◆ **GIVEN REQUEST**:
Convert the lines into a JSON list of strings, one string per line, with no pictures and no blank lines. Begin at the line that contains "Image resolution: width=721" and stop after the line that contains "Tap the location".

------ SUPPLIED ENTRIES

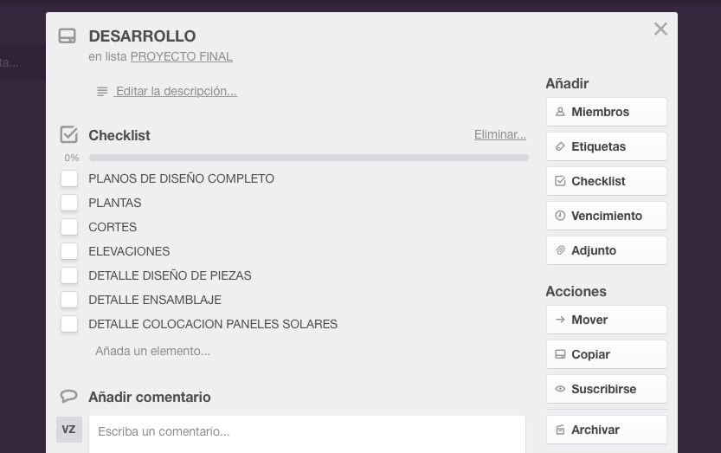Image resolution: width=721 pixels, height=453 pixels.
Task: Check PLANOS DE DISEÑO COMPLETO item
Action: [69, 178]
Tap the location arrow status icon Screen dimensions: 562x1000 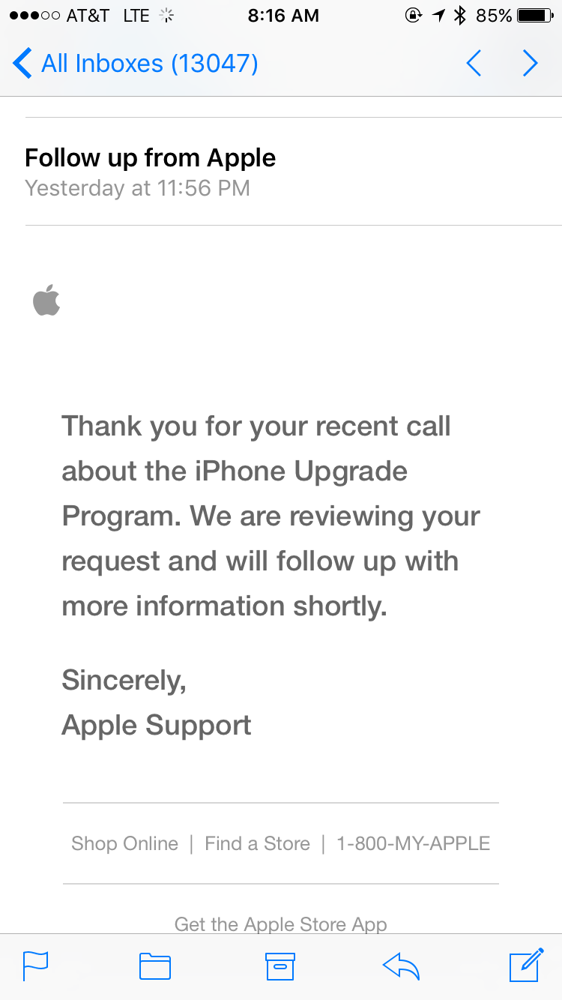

------------
------ SUPPLIED ENTRIES

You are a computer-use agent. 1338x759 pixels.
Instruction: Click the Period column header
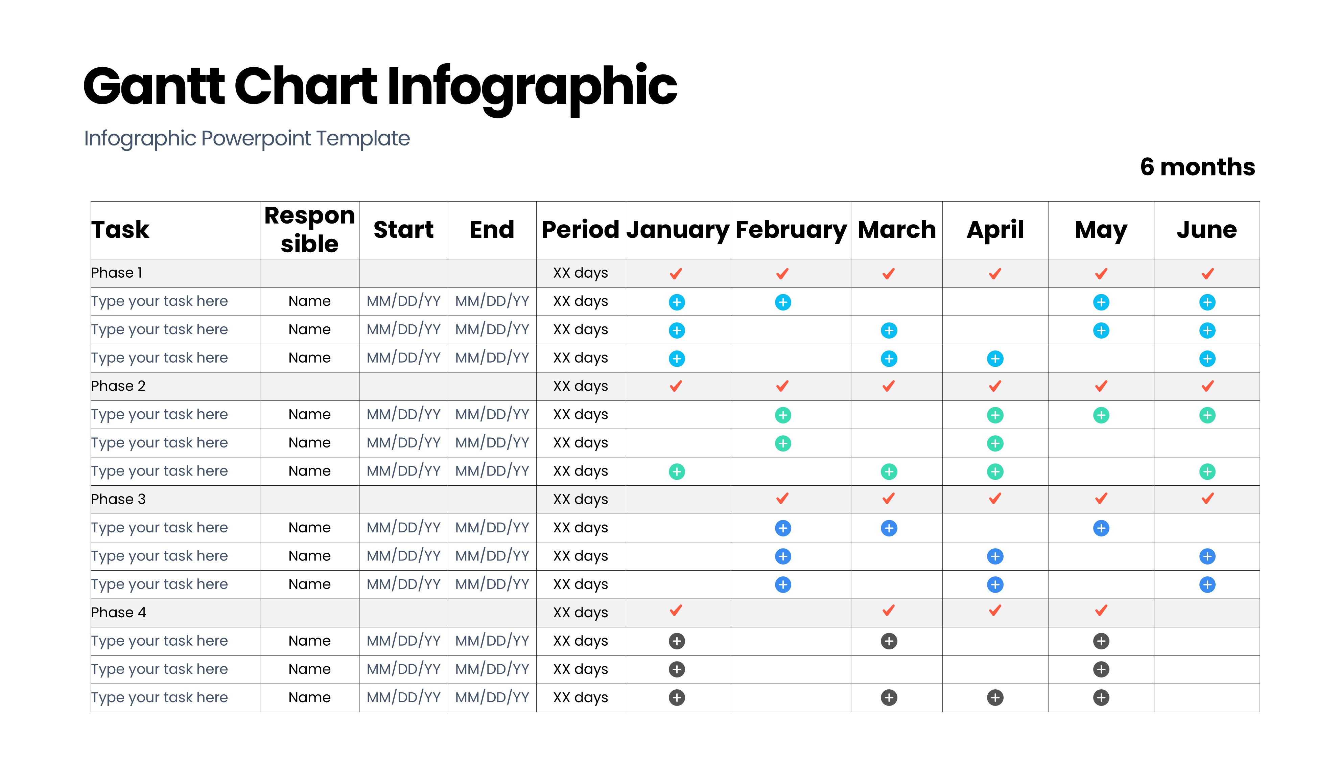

------------

◆ **THE OUTPUT**:
[
  "Image resolution: width=721 pixels, height=453 pixels.",
  "Task: Check PLANOS DE DISEÑO COMPLETO item",
  "Action: [69, 178]",
  "Tap the location arrow status icon Screen dimensions: 562x1000 "
]